Pratiquer une activité physique régulière ne protège pas totalement des méfaits de la position assise prolongée. Si l'on pensait qu'une bonne séance de sport effaçait les heures passées sur une chaise, les recherches révèlent que l'immobilité agit sur le corps de manière indépendante.
La distinction entre comportement sédentaire et inactivité physique est essentielle pour comprendre les risques. L'inactivité physique correspond à un manque d'exercice modéré ou intense, comme la marche rapide ou la course à pied. En revanche, la sédentarité désigne les longues périodes passées assis ou allongé avec une dépense énergétique très faible. Ainsi, une personne peut courir chaque matin, mais rester assise huit heures au bureau. Les bénéfices de l'exercice n'annulent pas les effets négatifs de cette immobilité.
Image d'illustration Pixabay
Quand le corps reste immobile longtemps, plusieurs changements se produisent. L'activité des muscles squelettiques diminue, ce qui rend l'absorption du glucose par le sang plus difficile. Avec le temps, cela favorise l'insulino-résistance, une voie vers le diabète de type 2. Le métabolisme des graisses ralentit également, et la circulation sanguine devient moins efficace. L'apport en oxygène et nutriments aux tissus se réduit, ce qui peut élever la pression artérielle et accroître les risques cardiométaboliques.

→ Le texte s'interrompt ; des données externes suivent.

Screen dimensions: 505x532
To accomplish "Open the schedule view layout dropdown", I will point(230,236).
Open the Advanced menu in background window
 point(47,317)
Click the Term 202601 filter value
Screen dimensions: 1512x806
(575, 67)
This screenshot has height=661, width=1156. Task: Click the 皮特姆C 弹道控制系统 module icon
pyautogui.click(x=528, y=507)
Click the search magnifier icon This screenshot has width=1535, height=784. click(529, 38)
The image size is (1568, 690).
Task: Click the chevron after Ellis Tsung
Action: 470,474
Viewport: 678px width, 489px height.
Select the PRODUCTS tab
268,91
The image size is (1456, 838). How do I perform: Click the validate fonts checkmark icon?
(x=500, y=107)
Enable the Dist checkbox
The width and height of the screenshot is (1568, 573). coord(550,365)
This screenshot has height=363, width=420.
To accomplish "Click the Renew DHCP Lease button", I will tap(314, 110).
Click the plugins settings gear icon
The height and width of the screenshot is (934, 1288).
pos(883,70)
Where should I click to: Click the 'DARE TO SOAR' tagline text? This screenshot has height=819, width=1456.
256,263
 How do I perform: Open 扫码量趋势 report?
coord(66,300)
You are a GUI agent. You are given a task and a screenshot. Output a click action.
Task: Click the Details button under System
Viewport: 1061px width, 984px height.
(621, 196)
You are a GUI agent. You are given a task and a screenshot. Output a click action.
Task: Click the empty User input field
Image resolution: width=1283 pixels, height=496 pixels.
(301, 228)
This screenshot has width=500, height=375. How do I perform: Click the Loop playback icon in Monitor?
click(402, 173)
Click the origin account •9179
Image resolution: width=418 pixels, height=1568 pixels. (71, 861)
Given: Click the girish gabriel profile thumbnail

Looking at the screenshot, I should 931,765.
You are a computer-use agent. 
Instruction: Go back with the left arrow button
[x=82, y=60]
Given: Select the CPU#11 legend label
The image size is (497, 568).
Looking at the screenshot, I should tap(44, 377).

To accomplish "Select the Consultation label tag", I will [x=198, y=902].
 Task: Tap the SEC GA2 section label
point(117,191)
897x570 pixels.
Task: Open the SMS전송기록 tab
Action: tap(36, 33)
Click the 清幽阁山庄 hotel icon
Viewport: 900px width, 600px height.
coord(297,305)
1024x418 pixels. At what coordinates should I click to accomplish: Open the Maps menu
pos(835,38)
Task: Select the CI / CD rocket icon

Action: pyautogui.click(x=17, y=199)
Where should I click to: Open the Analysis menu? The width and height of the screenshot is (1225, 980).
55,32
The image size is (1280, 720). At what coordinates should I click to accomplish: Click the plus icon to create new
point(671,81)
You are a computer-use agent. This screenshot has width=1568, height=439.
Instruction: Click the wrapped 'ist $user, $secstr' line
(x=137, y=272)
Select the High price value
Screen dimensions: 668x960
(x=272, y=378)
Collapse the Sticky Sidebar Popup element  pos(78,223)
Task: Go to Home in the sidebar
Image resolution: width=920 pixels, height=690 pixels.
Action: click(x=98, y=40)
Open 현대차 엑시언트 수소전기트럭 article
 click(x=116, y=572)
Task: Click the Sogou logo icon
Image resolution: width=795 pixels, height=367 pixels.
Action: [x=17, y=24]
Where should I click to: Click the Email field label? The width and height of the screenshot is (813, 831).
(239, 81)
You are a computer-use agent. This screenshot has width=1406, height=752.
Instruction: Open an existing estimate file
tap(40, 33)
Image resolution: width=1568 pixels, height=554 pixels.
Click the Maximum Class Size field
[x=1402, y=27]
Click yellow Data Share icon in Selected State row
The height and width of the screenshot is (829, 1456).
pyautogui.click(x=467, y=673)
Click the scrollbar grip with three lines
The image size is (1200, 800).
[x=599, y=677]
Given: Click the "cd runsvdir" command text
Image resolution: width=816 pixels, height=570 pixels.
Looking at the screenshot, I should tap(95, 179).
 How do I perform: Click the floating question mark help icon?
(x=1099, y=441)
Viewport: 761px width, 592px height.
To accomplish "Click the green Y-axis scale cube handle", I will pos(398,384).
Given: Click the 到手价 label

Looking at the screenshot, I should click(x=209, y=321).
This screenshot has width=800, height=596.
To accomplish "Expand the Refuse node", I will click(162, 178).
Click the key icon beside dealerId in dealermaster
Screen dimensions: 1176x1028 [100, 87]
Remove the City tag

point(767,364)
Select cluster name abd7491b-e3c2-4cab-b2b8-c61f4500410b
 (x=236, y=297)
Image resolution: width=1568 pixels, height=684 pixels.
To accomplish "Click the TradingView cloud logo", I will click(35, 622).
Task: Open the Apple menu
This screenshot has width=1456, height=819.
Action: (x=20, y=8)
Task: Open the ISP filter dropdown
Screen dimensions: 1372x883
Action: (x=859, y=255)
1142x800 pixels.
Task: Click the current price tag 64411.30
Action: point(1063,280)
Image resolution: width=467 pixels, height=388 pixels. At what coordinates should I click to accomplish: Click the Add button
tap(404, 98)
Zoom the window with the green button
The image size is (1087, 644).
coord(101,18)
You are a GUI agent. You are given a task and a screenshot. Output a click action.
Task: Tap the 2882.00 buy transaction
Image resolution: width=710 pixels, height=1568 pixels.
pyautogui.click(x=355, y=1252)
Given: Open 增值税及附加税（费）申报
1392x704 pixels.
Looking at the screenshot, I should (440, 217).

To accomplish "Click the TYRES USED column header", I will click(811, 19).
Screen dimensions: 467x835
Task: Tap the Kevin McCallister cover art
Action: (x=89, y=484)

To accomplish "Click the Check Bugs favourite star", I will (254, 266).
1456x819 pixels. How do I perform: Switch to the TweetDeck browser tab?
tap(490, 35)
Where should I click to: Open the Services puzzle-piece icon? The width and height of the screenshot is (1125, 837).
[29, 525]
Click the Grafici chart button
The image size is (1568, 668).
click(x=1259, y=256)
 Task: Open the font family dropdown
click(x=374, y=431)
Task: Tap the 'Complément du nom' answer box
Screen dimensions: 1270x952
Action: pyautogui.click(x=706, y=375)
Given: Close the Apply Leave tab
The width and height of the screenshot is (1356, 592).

Les effets ne sont pas seulement métaboliques. Une mauvaise posture et le manque de mouvement sollicitent le cou, les épaules et le bas du dos, expliquant les douleurs fréquentes chez les employés de bureau. Sur le plan mental, l'immobilité prolongée diminue la vigilance, la concentration et l'énergie. Les personnes qui restent assises longtemps se sentent souvent plus léthargiques et moins productives.
Des interruptions régulières, même courtes, peuvent faire une différence significative. Les recherches indiquent que se lever ou marcher deux à cinq minutes toutes les 30 à 60 minutes améliore le métabolisme du glucose et diminue les risques cardiométaboliques.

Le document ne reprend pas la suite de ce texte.